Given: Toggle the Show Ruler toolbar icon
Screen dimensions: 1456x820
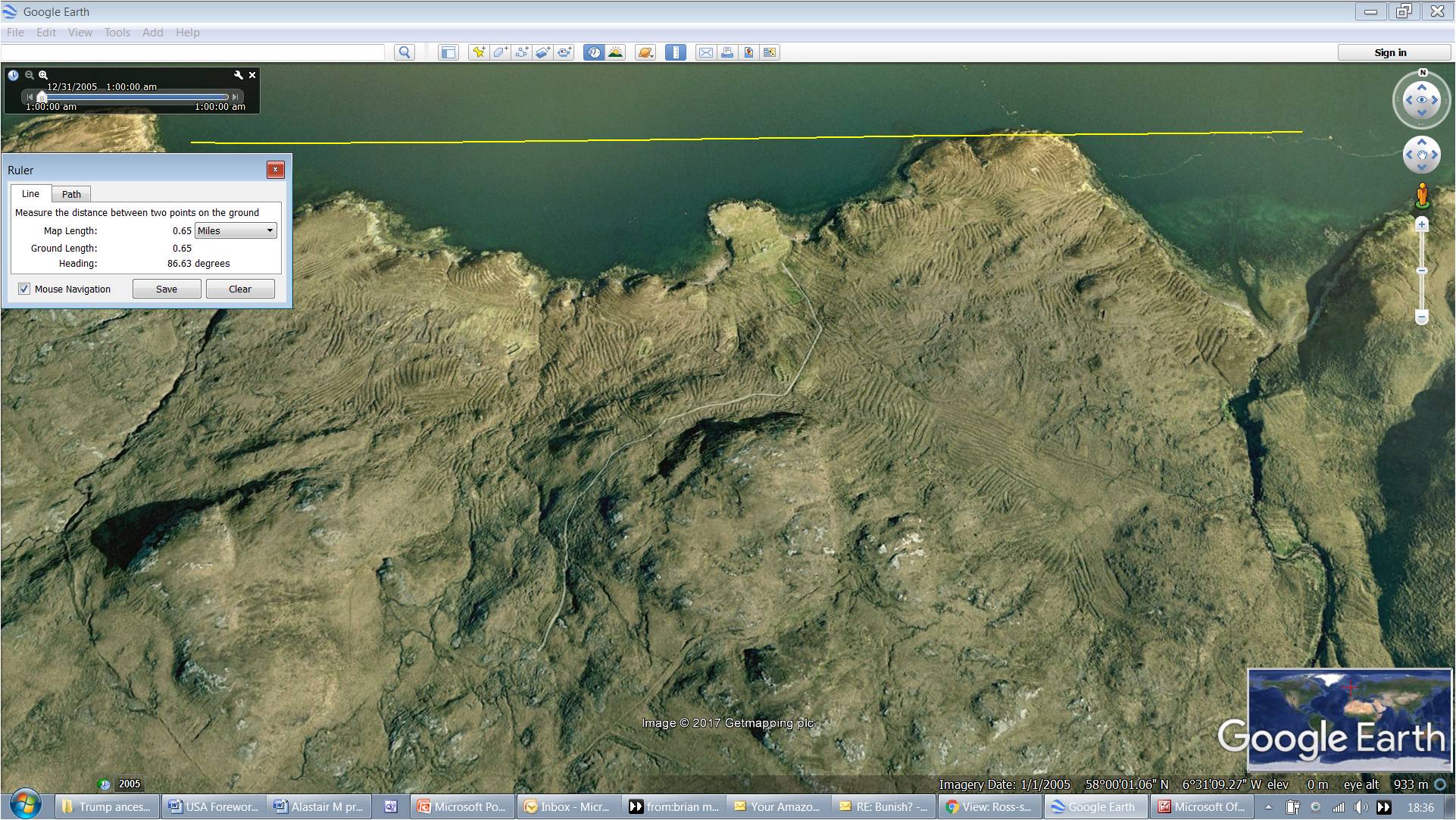Looking at the screenshot, I should [675, 52].
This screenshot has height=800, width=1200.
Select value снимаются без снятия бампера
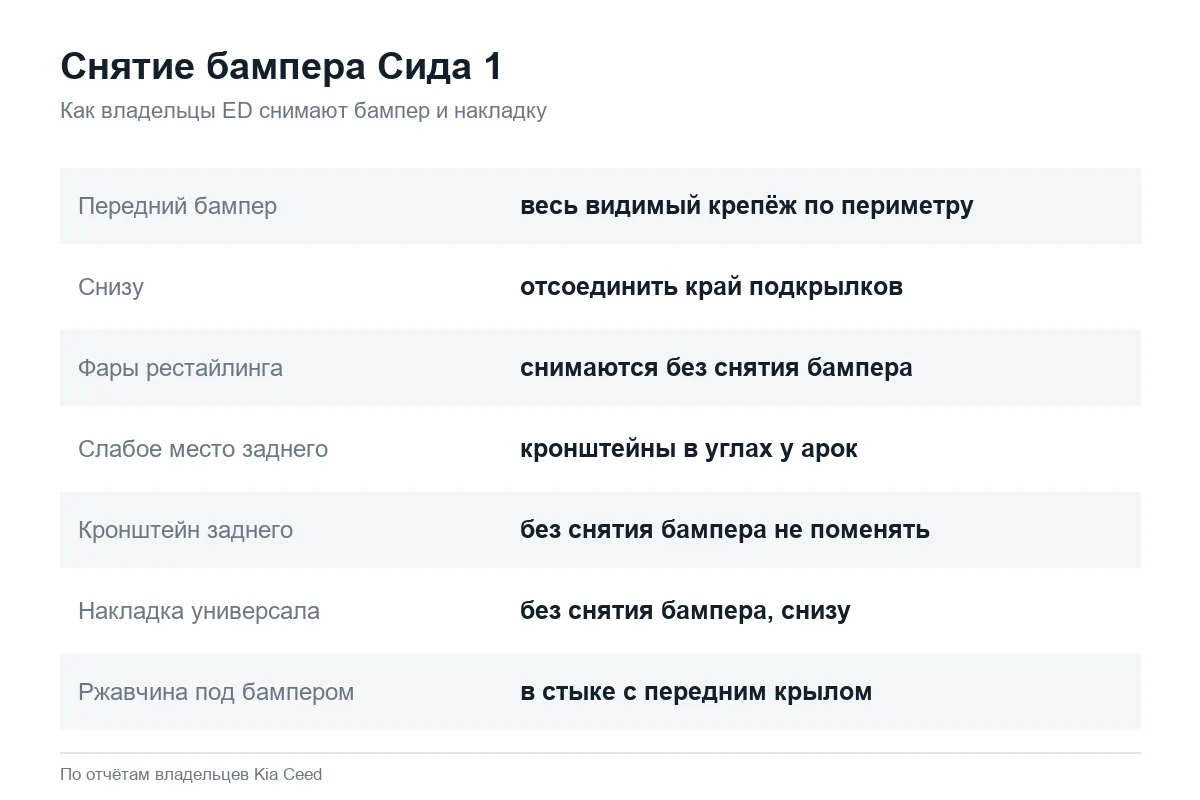(x=716, y=368)
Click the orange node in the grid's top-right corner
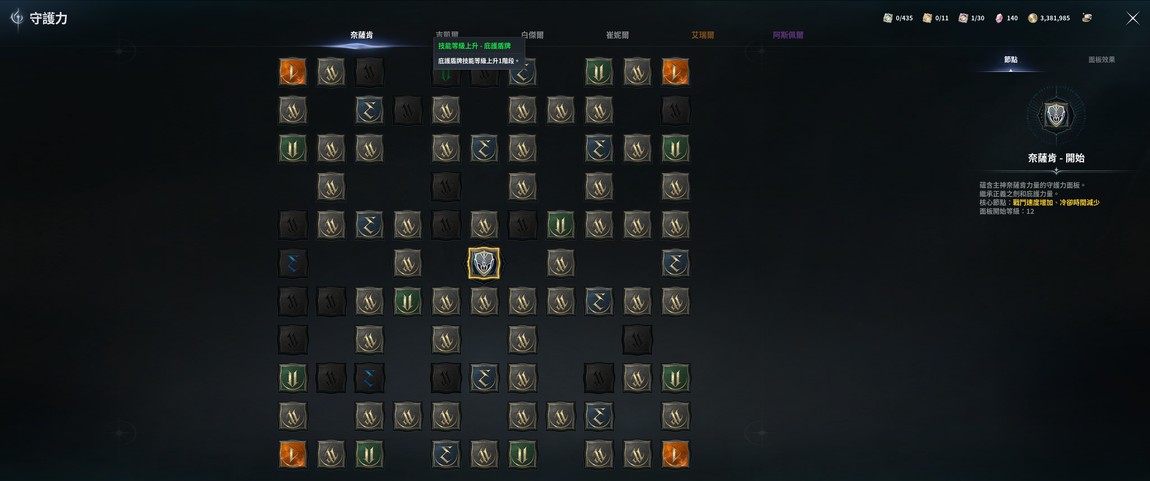This screenshot has width=1150, height=481. 675,71
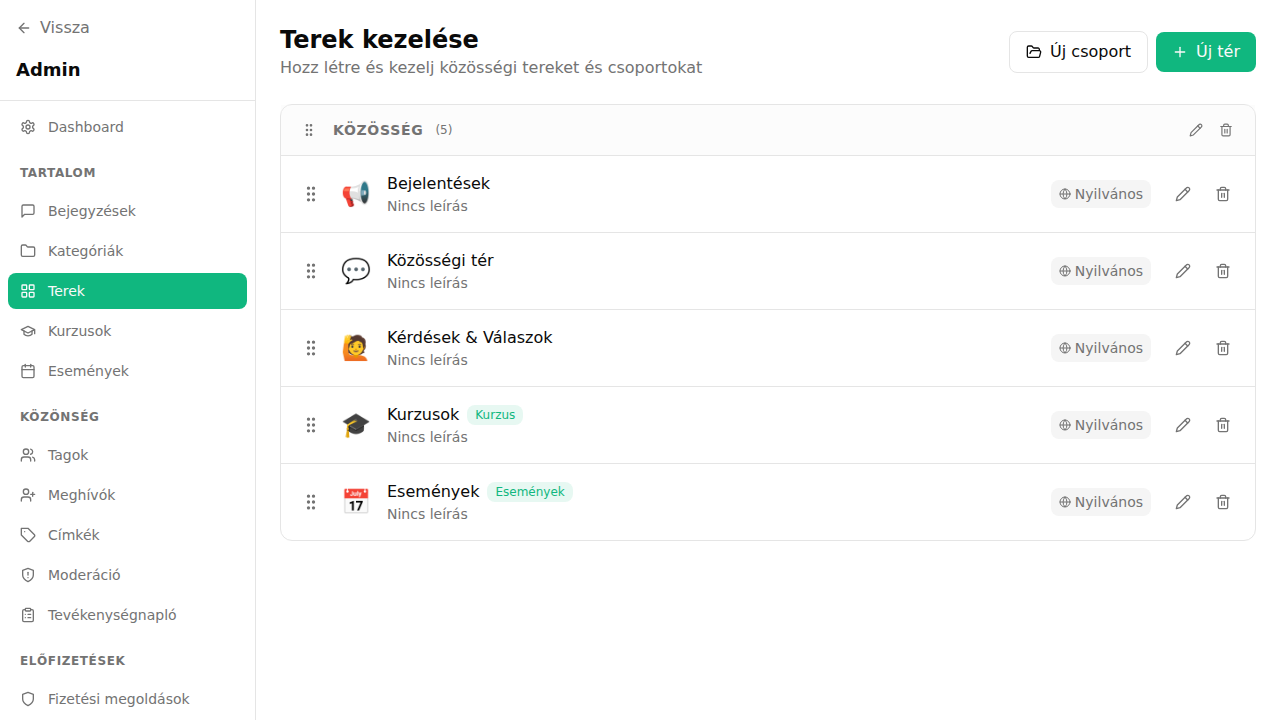Toggle the Nyilvános status of Kurzusok
Viewport: 1280px width, 720px height.
pos(1100,424)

À FAIRE
Transcrivez mot pour mot toutes les lignes de la liste ci-dessus, en laissant les images de côté.

RÉPONSE
Given: Toggle the Show Ruler toolbar icon
Screen dimensions: 1456x820
Looking at the screenshot, I should [675, 52].
This screenshot has height=800, width=1200.
Select value снимаются без снятия бампера
(x=716, y=368)
Click the orange node in the grid's top-right corner
This screenshot has width=1150, height=481. 675,71
Toggle the Nyilvános status of Kurzusok
Viewport: 1280px width, 720px height.
pos(1100,424)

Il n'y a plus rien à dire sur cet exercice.